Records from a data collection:
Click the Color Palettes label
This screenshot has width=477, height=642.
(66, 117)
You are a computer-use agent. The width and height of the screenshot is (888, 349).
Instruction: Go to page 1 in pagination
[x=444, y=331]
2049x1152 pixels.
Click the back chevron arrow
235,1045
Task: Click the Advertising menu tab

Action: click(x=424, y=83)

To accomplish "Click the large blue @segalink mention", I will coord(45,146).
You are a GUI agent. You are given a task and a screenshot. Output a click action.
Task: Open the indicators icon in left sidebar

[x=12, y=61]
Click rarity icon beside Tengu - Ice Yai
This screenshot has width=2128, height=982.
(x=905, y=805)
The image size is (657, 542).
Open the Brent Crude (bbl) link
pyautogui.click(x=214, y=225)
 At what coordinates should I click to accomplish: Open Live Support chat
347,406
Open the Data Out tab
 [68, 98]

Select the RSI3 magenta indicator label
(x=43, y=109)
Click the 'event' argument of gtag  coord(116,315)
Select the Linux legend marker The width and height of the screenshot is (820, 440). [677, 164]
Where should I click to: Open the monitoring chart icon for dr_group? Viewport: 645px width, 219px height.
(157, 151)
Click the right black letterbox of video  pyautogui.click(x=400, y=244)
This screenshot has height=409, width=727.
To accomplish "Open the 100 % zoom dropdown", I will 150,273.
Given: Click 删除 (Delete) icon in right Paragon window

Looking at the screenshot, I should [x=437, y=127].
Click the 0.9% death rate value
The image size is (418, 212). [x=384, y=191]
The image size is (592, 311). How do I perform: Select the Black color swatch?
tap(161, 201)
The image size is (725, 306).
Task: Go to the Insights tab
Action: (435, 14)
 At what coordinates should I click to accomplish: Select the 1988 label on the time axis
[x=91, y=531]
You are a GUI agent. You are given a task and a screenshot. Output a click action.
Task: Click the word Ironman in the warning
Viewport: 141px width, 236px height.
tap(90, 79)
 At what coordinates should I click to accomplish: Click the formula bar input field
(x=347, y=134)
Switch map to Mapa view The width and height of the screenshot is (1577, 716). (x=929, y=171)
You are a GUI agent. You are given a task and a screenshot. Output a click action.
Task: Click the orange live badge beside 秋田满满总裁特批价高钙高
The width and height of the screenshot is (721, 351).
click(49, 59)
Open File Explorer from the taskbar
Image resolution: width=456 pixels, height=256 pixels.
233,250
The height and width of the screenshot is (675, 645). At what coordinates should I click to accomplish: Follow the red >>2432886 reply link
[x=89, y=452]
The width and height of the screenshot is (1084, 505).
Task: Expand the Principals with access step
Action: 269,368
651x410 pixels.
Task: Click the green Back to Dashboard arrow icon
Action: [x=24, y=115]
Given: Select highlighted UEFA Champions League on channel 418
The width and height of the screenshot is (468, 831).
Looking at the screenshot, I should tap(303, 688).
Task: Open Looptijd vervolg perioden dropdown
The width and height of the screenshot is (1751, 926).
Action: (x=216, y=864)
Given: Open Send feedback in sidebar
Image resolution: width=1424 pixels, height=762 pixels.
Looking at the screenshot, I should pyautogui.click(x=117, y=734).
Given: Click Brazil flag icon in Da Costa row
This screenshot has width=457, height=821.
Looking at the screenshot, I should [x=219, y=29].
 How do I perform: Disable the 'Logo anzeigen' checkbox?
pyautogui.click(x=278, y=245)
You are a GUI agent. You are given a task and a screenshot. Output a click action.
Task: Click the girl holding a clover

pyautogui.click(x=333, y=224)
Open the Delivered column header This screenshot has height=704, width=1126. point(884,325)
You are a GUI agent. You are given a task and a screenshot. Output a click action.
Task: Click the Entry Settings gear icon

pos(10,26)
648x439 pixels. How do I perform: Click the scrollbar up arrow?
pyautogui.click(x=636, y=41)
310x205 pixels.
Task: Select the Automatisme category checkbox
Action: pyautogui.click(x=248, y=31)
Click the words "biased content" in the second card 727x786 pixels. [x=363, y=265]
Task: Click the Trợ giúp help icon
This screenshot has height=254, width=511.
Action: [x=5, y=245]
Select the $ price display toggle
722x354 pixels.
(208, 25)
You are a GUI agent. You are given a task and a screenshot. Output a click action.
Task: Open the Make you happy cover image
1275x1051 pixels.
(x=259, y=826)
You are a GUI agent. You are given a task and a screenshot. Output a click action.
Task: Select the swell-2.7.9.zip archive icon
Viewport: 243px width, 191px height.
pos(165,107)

Work instruction: The expected answer is a copy of every line in the entries that holds the word "will".

Answer box:
To accomplish "Click the large blue @segalink mention", I will coord(45,146).
To accomplish "Open the 100 % zoom dropdown", I will 150,273.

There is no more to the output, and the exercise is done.